Brief
Echo the material below, reproducing every line exactly as it appears.

* BEGIN *

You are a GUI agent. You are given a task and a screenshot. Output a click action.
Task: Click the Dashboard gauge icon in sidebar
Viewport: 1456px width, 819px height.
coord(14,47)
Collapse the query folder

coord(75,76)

* END *

Written answer
You are a GUI agent. You are given a task and a screenshot. Output a click action.
Task: Click the Dashboard gauge icon in sidebar
Viewport: 1456px width, 819px height.
coord(14,47)
Collapse the query folder

coord(75,76)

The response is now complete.